- Problemas e tarefas
1) Segundo o texto sobre inteligência utilitária e autotélica, em que publicação Venkatesh Rao escreveu a respeito desses dois tipos de inteligência?
2) Prossiga o texto sobre inteligência utilitária e autotélica a partir da última frase apresentada.

- Trecho para leitura
######
André Matiazzo

Desconfiando de tudo pt. I

Numa das últimas edições da Breaking Smart, Venkatesh Rao escreve a respeito da inteligência utilitária e da inteligência autotélica [1] – a que tem um fim em si mesma. Segundo ele, quem estuda a inteligência humana costuma defini-la como o primeiro tipo, como um instrumento para solucionar problemas. É fácil ver o porquê quando você olha para a eterna busca (da classe média que vive em grandes cidades, sempre bom lembrar) por mais praticidade, menos tempo desperdiçado e por esse carpe diem neurótico.

Para Rao, a inteligência humana não tem, por natureza, uma função prática. Assim como já não fazemos sexo só para reprodução e não comemos só para matar a fome, pensar é uma atividade que pode ser realizada por prazer.

Lembro de quando eu trabalhava com desenho de marcas e o resultado do que eu fazia vinha, muitas vezes, da conexão meio aleatória de elementos que flutuavam na minha cabeça. Olhava referências, testava junções e justaposições sem motivo e a coisa saía. "Sem querer". Eu tinha controle sobre o resultado, mas a sensação não era essa. É provável que a quantidade de referências fosse tamanha a ponto de, quando a ideia estalava e a solução vinha, parecia que tinha criado vida sozinha. Manifestações como essa mostram também que, apesar de não ser seu objetivo, o "pensar só por pensar" pode levar a resultados concretos.

Hoje, a falta de controle me deixa ansioso. O contexto mudou. Todo conhecimento novo, toda promessa de que aquilo que acabei de aprender vai liberar caminho para mais aprendizados já me fazer pensar em quanto terei que pelejar até que aquilo tudo vire um Conhecimento Aplicável. Como vou perder meu tempo não sabendo quais desses aprendizados possíveis é o mais útil? Essas perguntas são sintomas desse contexto utilitarista em que vivo. Aceitar o "aprender por aprender" ainda é ir numa contramão bem desconfortável.

Minha ansiedade atual se ocupa de pensar em como vamos viver com esse tanto de dados soltos por aí? Empresas gigantescas já têm acesso ao nosso histórico de navegação, às nossas conversas, aos nossos cliques e até aos vacilos de será-que-clico-nisso-ou-não sem que tenhamos voz para decidir o que será feito com todas essas informações. Uma neura plausível.
######
- Trechos dos registros
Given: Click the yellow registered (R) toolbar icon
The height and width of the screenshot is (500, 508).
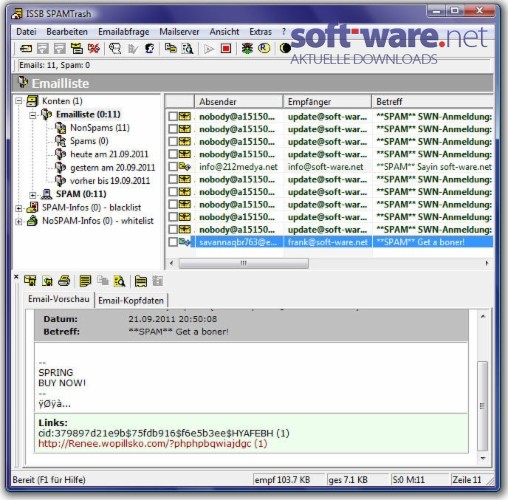Looking at the screenshot, I should click(264, 49).
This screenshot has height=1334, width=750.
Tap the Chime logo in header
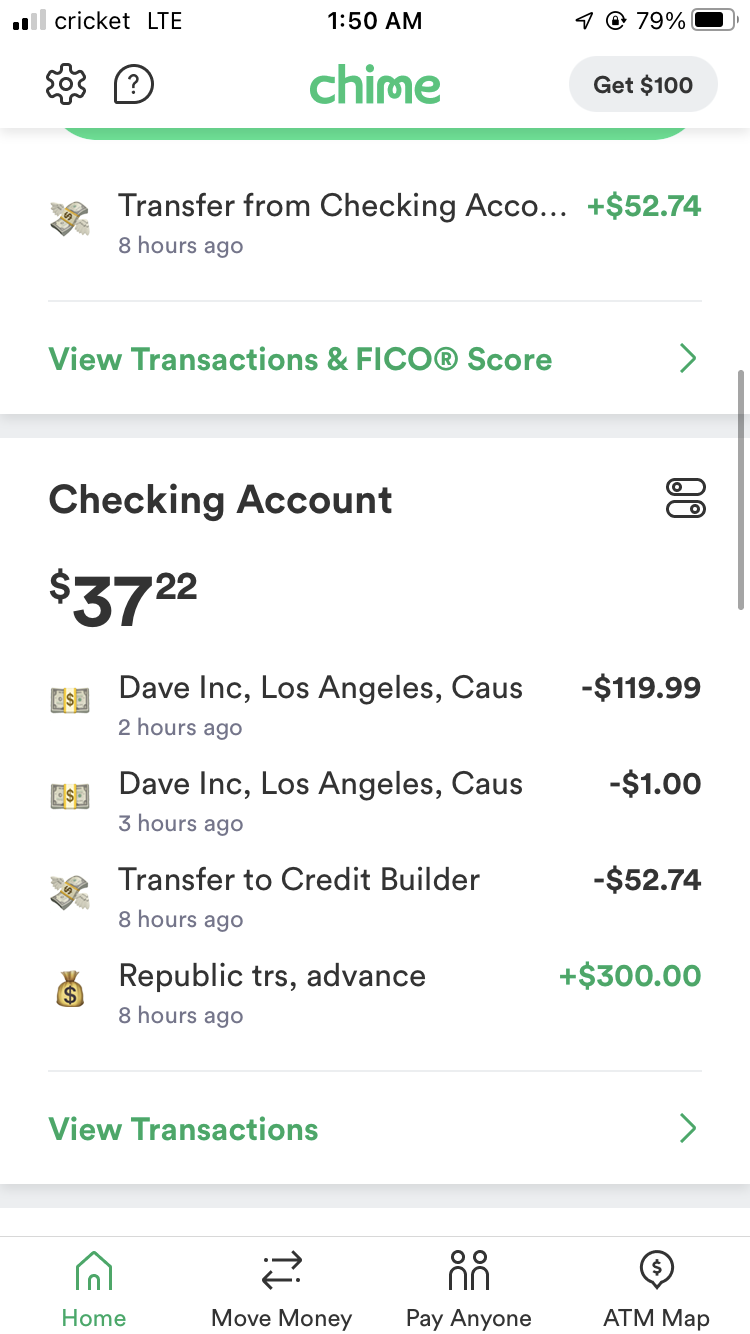(x=375, y=85)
######
- Respostas do exercício
1) Numa das últimas edições da Breaking Smart.

2)
Ela começou de forma descompromissada, como quase tudo começa, enquanto eu assistia a um documentário sobre ética no design – o que a gente põe no mundo é responsabilidade nossa, não só de quem nos contratou etc. O filme em si não tem nada de extraordinário se você já passou pelo lampejo de "nossa, então se eu projetar uma câmara de gás e souber a finalidade dela, a culpa também é minha!", mas serviu para semear a sensação de que existia um novo mundo se abrindo ali.

No documentário, conheci a Sarah Gold, designer inglesa que fundou a IF, consultoria cujos projetos investigam o futuro de algumas tecnologias que logo estarão entrelaçadas às nossas vida a ponto de não repararmos mais nelas - como já acontece com smartphones e como nunca acontecerá com tablets sendo usados para anotar coisas quando é óbvio que à mão seria mais fácil. O trabalho deles é interessante porque envolve um tanto de design fiction [2] – testar hipóteses de futuro a partir de pesquisas e experimentos – e também porque é uma equipe de Designers Que Escrevem ❤. Um dos textos foi o responsável pela injeção de excitação e ansiedade que escancarou o que vou chamar de Fenda Fininha Até Então Fora de Foco [3], que, na sua potência, fez com que eu lesse o blog todo da IF em poucos dias.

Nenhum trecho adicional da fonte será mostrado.